▸ **Extrait de la source**:
Aujourd’hui, les ex-vendangeurs pourront commencer une nouvelle vie : car être reconnu comme victime de traite peut donner accès à une carte de séjour de 10 ans.
« Nous nous devions de nous tenir aux côtés des victimes »
Les vendanges de septembre 2025 « vont être scrutées à la loupe et personne ne pourra se cacher derrière son petit doigt en disant ‘je ne savais pas, je ne comprenais pas, je ne savais pas qui étaient ces gens qui étaient dans mes vignes' », a prévenu Me Cessieux.
Pour la première fois dans un procès sur la question des vendangeurs, le Comité Champagne, qui représente 16 200 vignerons, 130 coopératives et 370 maisons de Champagne, était partie civile.
« Nous nous devions de nous tenir aux côtés des victimes. On ne joue pas avec la santé et la sécurité des saisonniers. On ne joue pas non plus avec l’image de notre appellation », a réagi le Comité après le jugement. « Nous nous porterons systématiquement partie civile si d’autres affaires donnent lieu à des poursuites judiciaires », a-t-il ajouté.

Enregistrements de données
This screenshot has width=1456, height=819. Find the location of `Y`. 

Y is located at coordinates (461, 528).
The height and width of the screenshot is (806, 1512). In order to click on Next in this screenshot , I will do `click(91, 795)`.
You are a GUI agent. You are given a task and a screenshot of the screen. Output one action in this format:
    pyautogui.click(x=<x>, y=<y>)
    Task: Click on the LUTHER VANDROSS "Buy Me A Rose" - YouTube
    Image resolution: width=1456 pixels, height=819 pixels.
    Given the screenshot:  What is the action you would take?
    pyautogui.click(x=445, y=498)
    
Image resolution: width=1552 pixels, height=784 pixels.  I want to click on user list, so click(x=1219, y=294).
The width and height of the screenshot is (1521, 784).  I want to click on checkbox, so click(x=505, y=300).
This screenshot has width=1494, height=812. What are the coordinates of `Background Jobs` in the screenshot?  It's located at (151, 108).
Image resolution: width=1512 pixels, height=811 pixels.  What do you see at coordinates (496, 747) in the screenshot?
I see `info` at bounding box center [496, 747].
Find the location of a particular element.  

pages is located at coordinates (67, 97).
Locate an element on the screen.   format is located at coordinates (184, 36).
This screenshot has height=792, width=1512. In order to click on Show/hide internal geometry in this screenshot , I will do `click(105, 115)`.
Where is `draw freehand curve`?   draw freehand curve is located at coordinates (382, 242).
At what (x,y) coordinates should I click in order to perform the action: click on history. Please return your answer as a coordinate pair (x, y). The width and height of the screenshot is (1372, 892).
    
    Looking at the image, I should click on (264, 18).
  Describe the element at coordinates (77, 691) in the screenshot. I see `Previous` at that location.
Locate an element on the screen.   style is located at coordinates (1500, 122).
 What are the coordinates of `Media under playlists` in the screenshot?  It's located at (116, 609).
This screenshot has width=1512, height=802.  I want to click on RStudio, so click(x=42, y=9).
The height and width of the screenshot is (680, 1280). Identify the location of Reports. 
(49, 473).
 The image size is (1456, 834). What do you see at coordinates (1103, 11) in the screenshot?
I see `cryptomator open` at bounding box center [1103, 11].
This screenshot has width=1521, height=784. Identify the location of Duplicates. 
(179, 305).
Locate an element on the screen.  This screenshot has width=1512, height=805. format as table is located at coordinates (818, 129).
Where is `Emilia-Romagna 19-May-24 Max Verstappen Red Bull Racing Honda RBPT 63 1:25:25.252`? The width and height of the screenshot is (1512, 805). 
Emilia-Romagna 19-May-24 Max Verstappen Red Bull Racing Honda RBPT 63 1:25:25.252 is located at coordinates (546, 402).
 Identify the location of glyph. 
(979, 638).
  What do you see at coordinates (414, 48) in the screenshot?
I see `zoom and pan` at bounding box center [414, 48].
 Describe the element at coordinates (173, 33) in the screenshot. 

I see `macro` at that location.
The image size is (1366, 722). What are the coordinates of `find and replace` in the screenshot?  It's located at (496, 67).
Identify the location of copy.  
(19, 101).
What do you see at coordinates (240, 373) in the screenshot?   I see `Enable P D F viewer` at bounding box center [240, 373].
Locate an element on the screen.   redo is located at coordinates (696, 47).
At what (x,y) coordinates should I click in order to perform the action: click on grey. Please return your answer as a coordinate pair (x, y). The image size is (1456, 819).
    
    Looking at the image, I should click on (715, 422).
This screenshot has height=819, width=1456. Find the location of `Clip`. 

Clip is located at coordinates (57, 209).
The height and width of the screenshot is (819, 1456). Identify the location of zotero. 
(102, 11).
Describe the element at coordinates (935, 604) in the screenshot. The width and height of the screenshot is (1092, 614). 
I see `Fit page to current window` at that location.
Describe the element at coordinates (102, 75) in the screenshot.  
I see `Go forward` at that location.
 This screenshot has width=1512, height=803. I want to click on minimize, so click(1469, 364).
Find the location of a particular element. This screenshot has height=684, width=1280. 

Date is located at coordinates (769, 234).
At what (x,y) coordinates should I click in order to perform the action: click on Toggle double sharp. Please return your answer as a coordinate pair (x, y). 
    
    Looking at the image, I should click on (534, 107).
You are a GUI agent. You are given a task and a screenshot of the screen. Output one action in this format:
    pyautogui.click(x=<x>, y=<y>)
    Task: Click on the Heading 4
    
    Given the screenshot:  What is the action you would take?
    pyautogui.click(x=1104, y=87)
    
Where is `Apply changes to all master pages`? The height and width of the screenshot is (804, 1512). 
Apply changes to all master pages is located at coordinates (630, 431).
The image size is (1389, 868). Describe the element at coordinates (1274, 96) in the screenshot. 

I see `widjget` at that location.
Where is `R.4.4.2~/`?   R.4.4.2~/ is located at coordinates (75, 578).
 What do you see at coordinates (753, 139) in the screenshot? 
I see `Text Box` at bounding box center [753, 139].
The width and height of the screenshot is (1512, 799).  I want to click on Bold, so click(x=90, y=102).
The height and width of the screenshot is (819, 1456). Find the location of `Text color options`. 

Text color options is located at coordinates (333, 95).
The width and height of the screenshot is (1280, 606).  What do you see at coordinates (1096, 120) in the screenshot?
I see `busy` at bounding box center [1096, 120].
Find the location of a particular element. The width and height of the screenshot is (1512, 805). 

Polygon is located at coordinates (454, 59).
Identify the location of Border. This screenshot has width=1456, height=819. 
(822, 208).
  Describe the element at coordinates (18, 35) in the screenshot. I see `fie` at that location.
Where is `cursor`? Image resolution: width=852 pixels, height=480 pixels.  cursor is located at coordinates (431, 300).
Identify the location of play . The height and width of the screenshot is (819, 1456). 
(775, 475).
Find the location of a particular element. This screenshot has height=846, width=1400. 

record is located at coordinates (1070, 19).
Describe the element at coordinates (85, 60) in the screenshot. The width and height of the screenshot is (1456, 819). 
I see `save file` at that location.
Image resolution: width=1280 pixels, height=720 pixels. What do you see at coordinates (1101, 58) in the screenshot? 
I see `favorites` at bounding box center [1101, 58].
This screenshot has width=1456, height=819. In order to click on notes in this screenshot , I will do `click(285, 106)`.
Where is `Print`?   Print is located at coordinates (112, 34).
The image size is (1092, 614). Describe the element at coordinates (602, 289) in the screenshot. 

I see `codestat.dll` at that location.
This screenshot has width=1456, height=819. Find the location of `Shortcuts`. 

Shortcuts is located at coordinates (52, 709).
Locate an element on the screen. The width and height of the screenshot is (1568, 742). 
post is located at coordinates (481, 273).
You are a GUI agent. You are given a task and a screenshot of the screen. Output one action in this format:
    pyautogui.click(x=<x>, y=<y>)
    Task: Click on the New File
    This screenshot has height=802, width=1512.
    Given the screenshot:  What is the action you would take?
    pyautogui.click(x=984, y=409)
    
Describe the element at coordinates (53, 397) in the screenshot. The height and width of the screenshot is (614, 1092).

▸ **Liste des tâches**:
- a) Répondez aux questions suivantes à partir de l'extrait sur les vendangeurs de Champagne.
(i) Quelle est la durée de la carte de séjour à laquelle peut donner accès la reconnaissance comme victime de traite ?
(ii) Selon Me Cessieux, quelles vendanges vont être scrutées à la loupe ?
(iii) Combien de vignerons le Comité Champagne représente-t-il ?
- b) Recopiez à l'identique le passage de l'extrait sur les vendangeurs de Champagne qui va de « Aujourd’hui, les ex-vendangeurs » jusqu'à « prévenu Me Cessieux. ».

▸ **Liste des solutions**:
- a)
(i) 10 ans.
(ii) Les vendanges de septembre 2025.
(iii) 16 200 vignerons.

- b)
Aujourd’hui, les ex-vendangeurs pourront commencer une nouvelle vie : car être reconnu comme victime de traite peut donner accès à une carte de séjour de 10 ans.
« Nous nous devions de nous tenir aux côtés des victimes »
Les vendanges de septembre 2025 « vont être scrutées à la loupe et personne ne pourra se cacher derrière son petit doigt en disant ‘je ne savais pas, je ne comprenais pas, je ne savais pas qui étaient ces gens qui étaient dans mes vignes' », a prévenu Me Cessieux.